Now, with big layoffs happening almost monthly at Mostek, Larry is fearful that he may soon be out of a job and on the attorney general’s hit list.

“What Larry needs to do right now is hire a lawyer, go to court and file a motion to get those payments modified,” says a Dallas attorney. “But since Larry hasn’t been laid off yet, there’s a pretty good chance his modification motion might be denied. After he gets fired, he can go back down there. But if he doesn’t file the motion and if he does get laid off, he stands a good chance of working behind the counter at Burger King while Jim Mattox takes his paycheck and sends him to jail.”

Mack Short is a concert promoter who lives in Fort Worth.
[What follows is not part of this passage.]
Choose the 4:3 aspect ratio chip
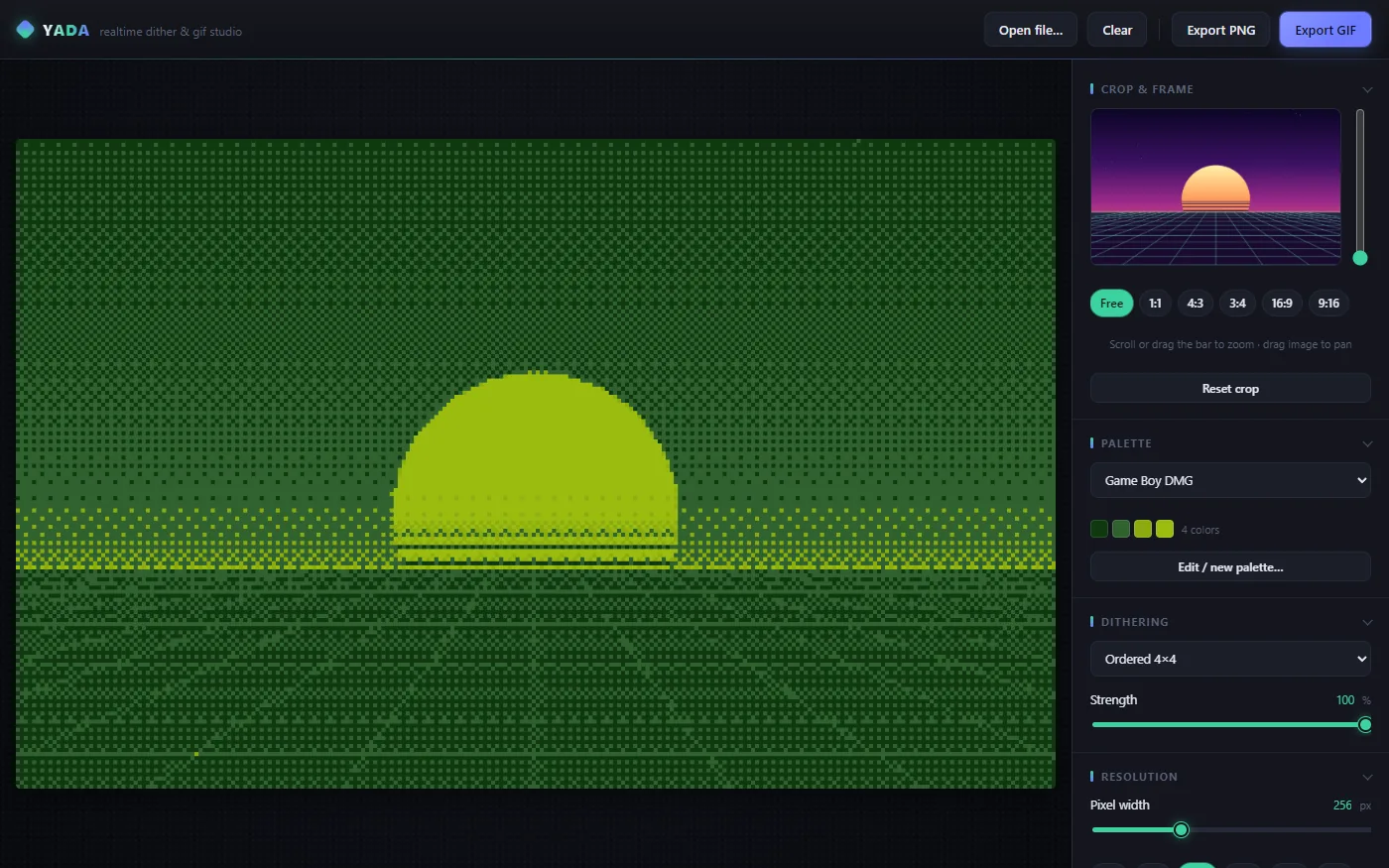 [x=1196, y=304]
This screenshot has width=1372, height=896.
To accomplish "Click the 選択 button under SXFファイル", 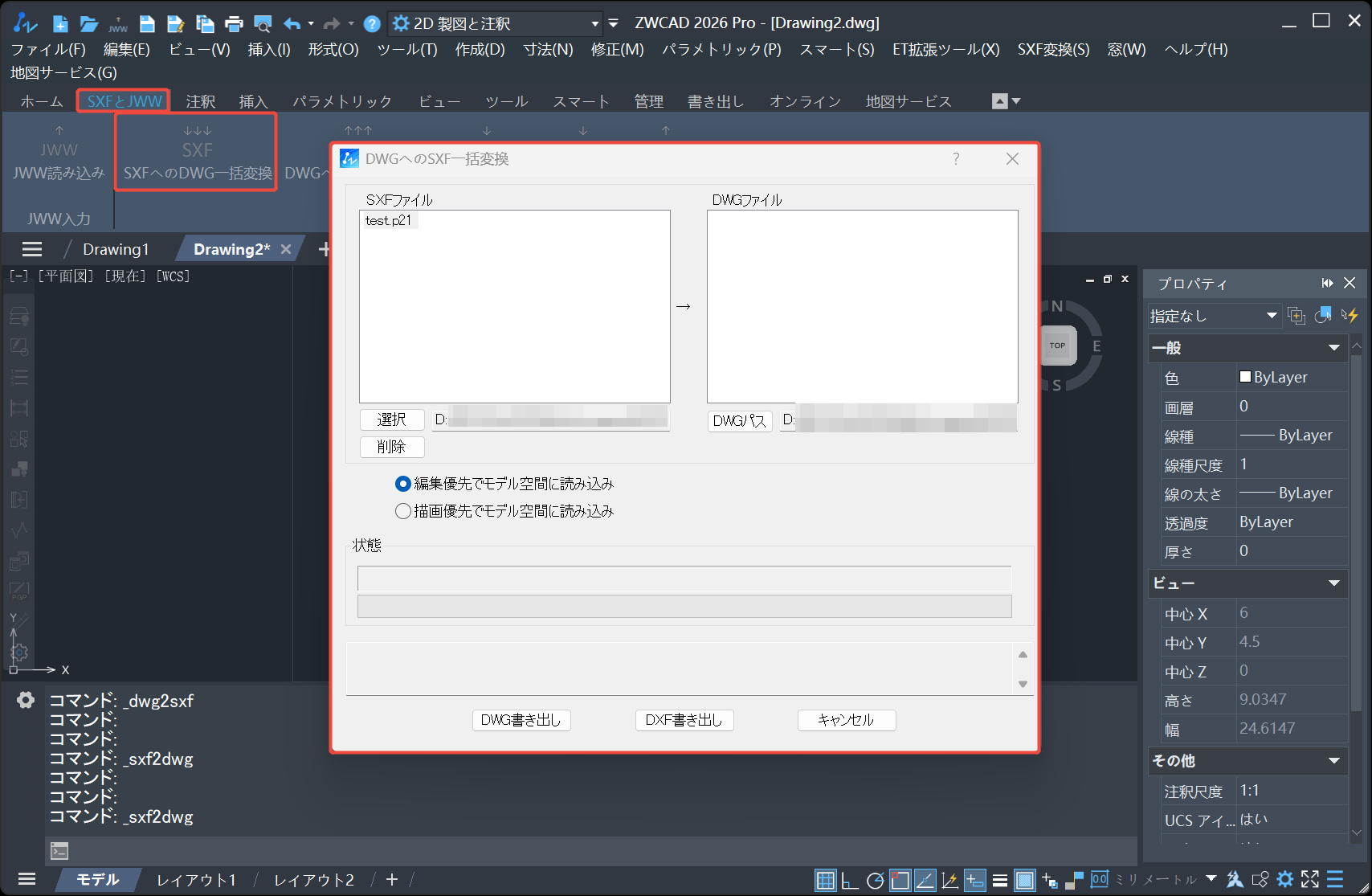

In his line of business, income fluctuates. So he’s not too thrilled over the attorney general’s campaign to identify the delinquent father as Public Enemy Number One.

“After I’d been divorced a couple of years, one of the boys got tired of his mother’s act and moved in with me,” Short says. After another year, the other boy followed. “I was delighted, but I never got around to going through the motions of getting legal custody because it’s expensive and I got tired of the sound of her whiney voice on the other end of the telephone line.
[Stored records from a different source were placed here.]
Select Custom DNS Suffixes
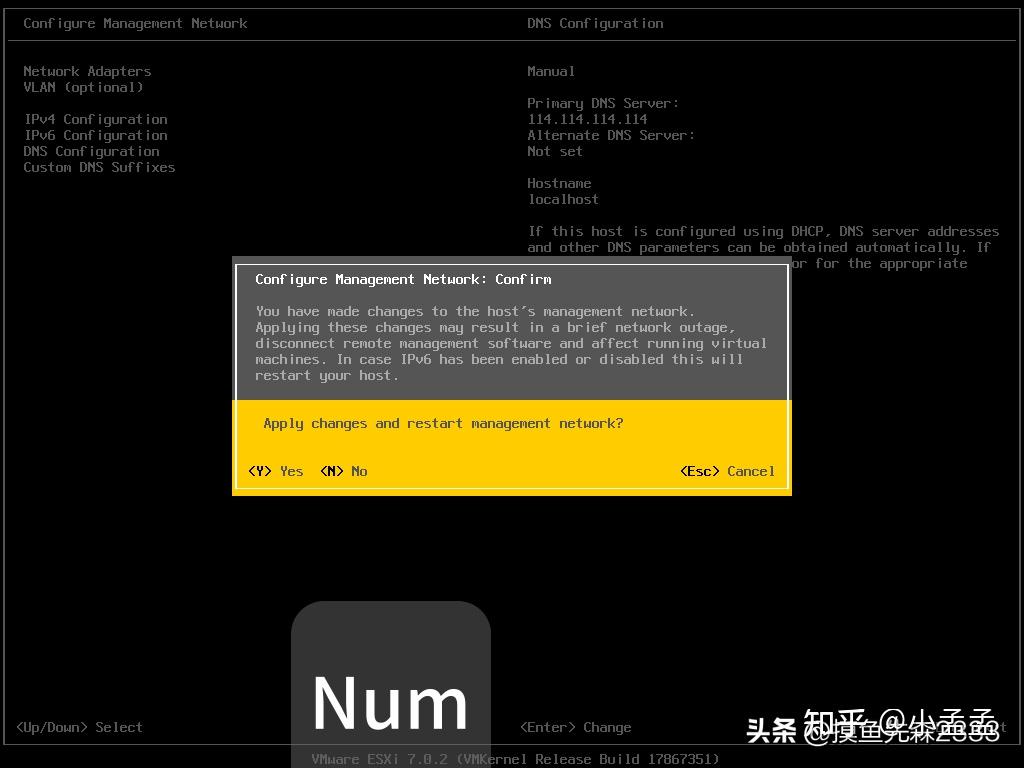The image size is (1024, 768). pos(99,167)
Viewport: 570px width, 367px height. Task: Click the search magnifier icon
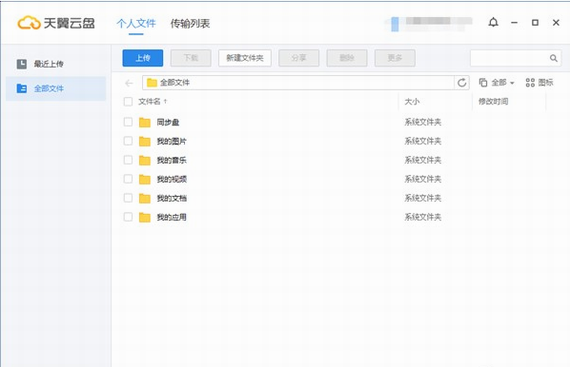[x=553, y=58]
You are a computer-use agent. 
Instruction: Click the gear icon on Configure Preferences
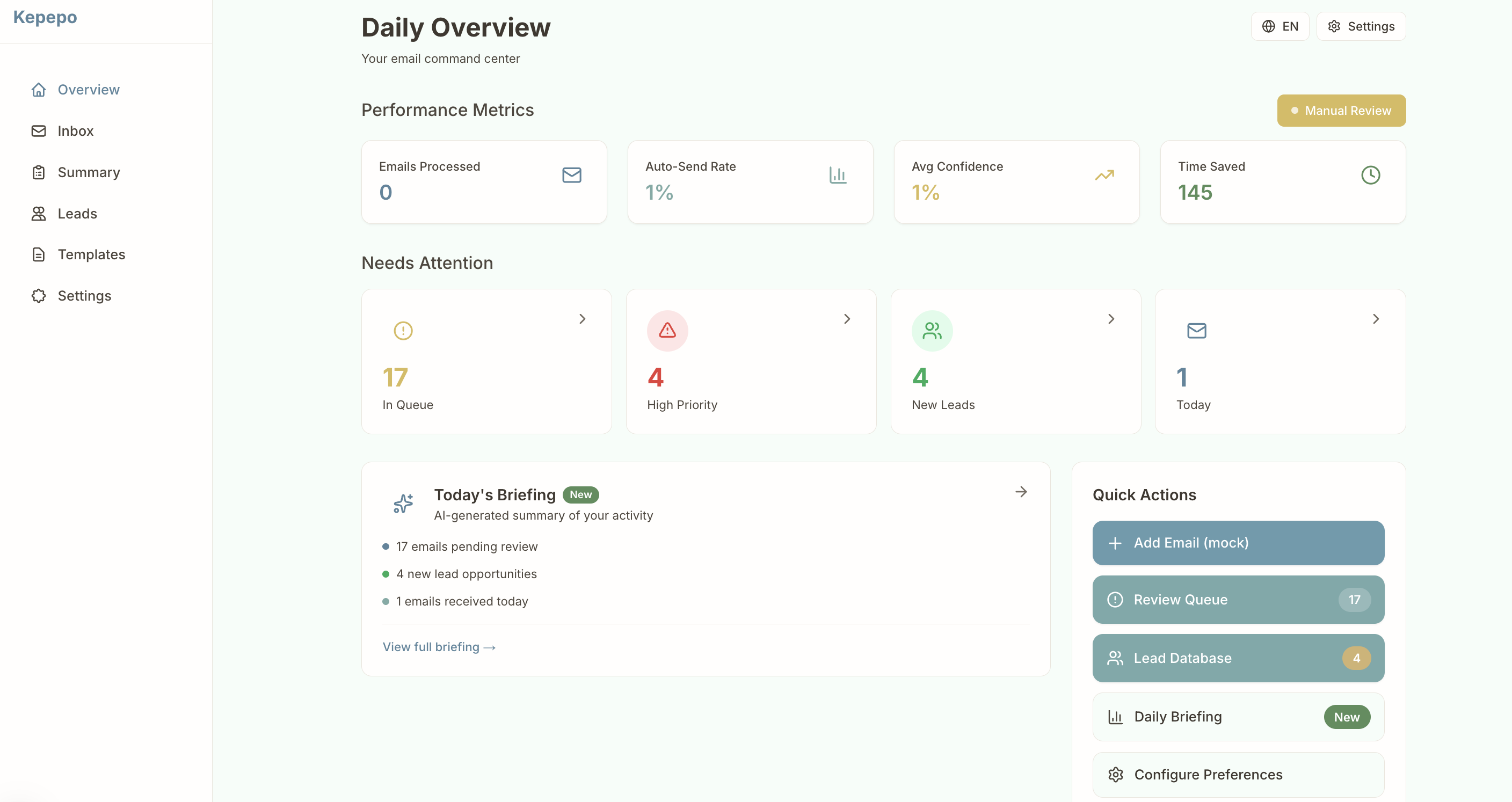(1116, 775)
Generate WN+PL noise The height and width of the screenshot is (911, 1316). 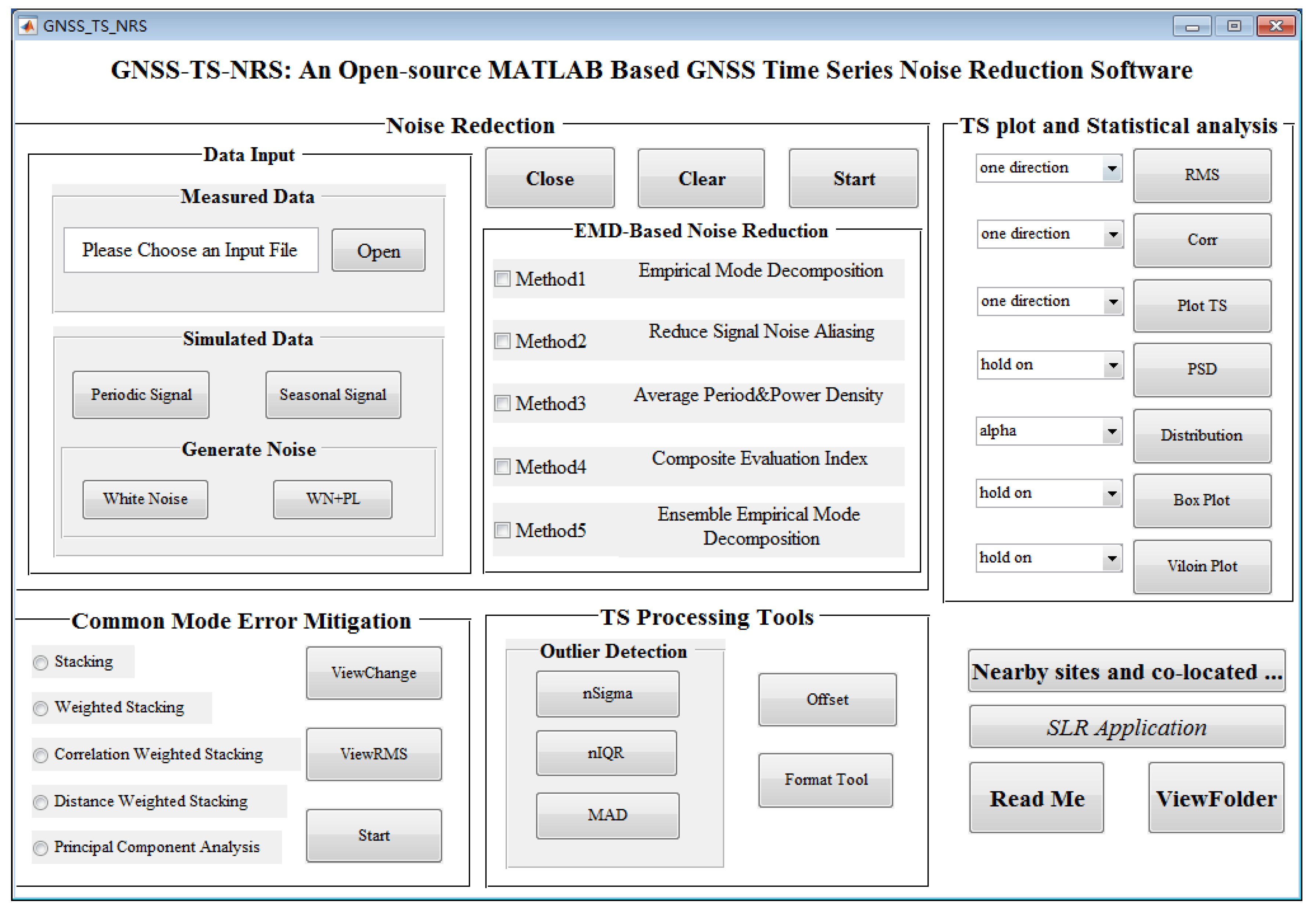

“I quit paying her off when the kids came with me and was sort of amused by the irony of the fact that she never offered to pay me a nickel after I took over the kids while she worked out her.. .uh… personal problems. Now guess what came in the mail the other day? A contempt citation. She wants nine grand in arrearages, I found out. She can prove I owe it because I haven’t been sending those checks to the county child support office. And I can’t prove a goddamn thing.”
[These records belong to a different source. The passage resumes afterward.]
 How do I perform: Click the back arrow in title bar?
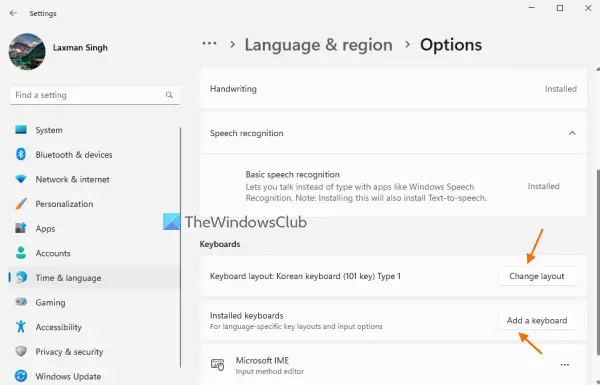click(13, 13)
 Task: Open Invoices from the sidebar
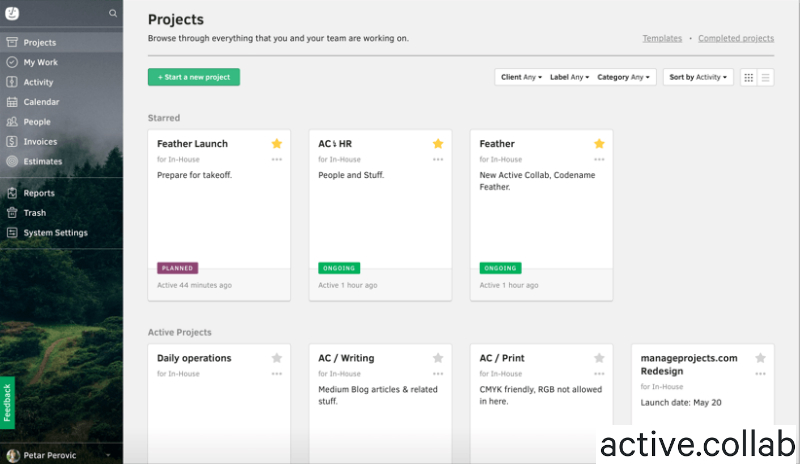pos(40,142)
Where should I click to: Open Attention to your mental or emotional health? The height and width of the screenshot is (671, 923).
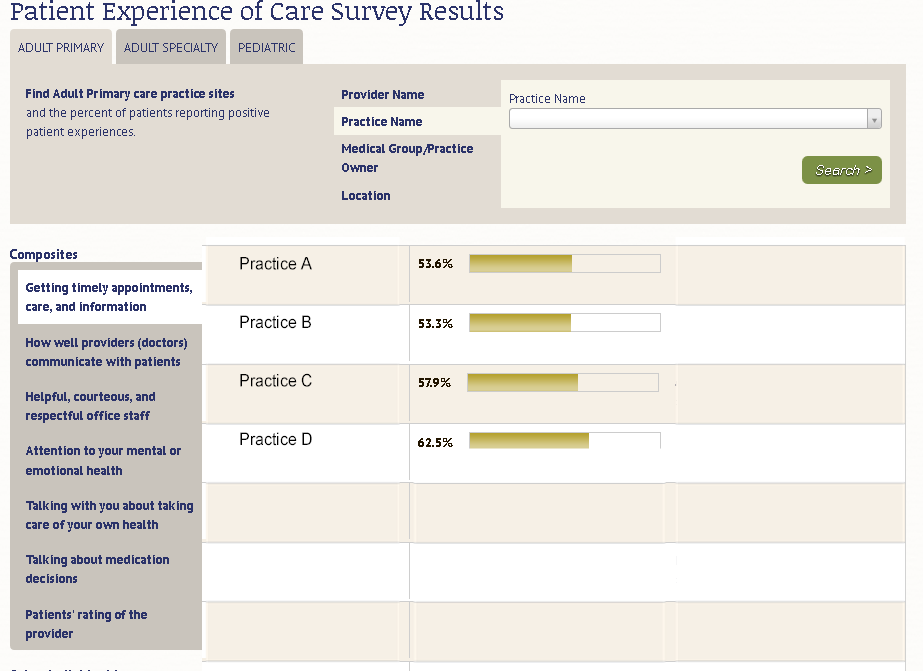(x=103, y=461)
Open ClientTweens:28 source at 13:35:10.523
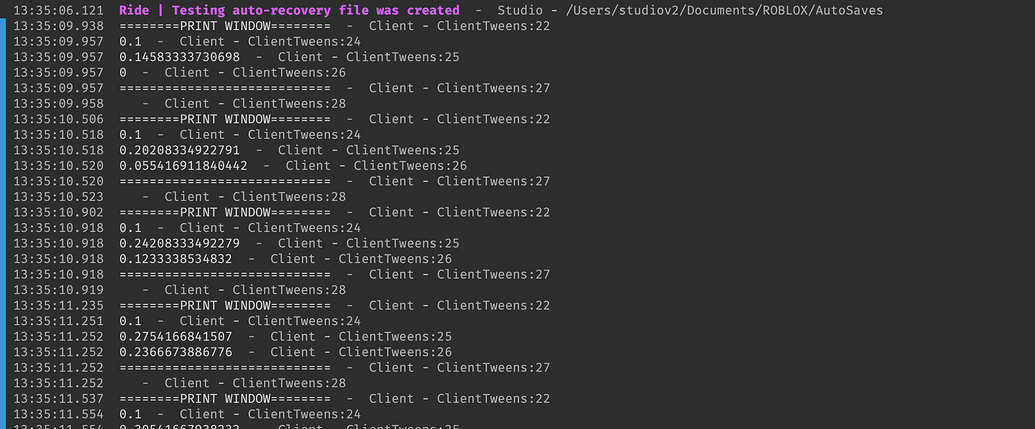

A copy editor at The Dallas Morning News vows he won’t fall into the attorney general’s clutches. “I’m actually ahead on my payments and I intend to stay that way,” he says. “The tab is $500 a month, which enables me to drive a 1979 Malibu Classic and live in a fairly decent one-bedroom apartment. I’m not complaining. But when my ex and her boyfriend take their occasional excursion to Aspen or Vegas, I sometimes wonder if my $500 a month is totally devoted to buying the shoes little Angela needs for ballet class or the green ruler that Justin will need when he starts second grade.”

(The copy editor at the News adds that the thing that grates on him the most is the fact that his ex’s boyfriend is a reporter at the Dallas rimes Herald.)

Texas Fathers for Equal Rights, based in Dallas, is dedicated to bringing about a more equitable situation involving custody and visitation rights for ex-parents. Calls to the organization are greeted by a recording that says they’ll call you back.

Recently, one of the board members monitored the calls and heard the following message: “Oh. An answering machine. Well, I’m living out of the back of my car right now, so you won’t be able to contact me. Wish me luck.”

Child support is clearly a factor in thisman’s troubled life. It’s just too bad thatHank Williams Sr. isn’t alive to write a songabout it.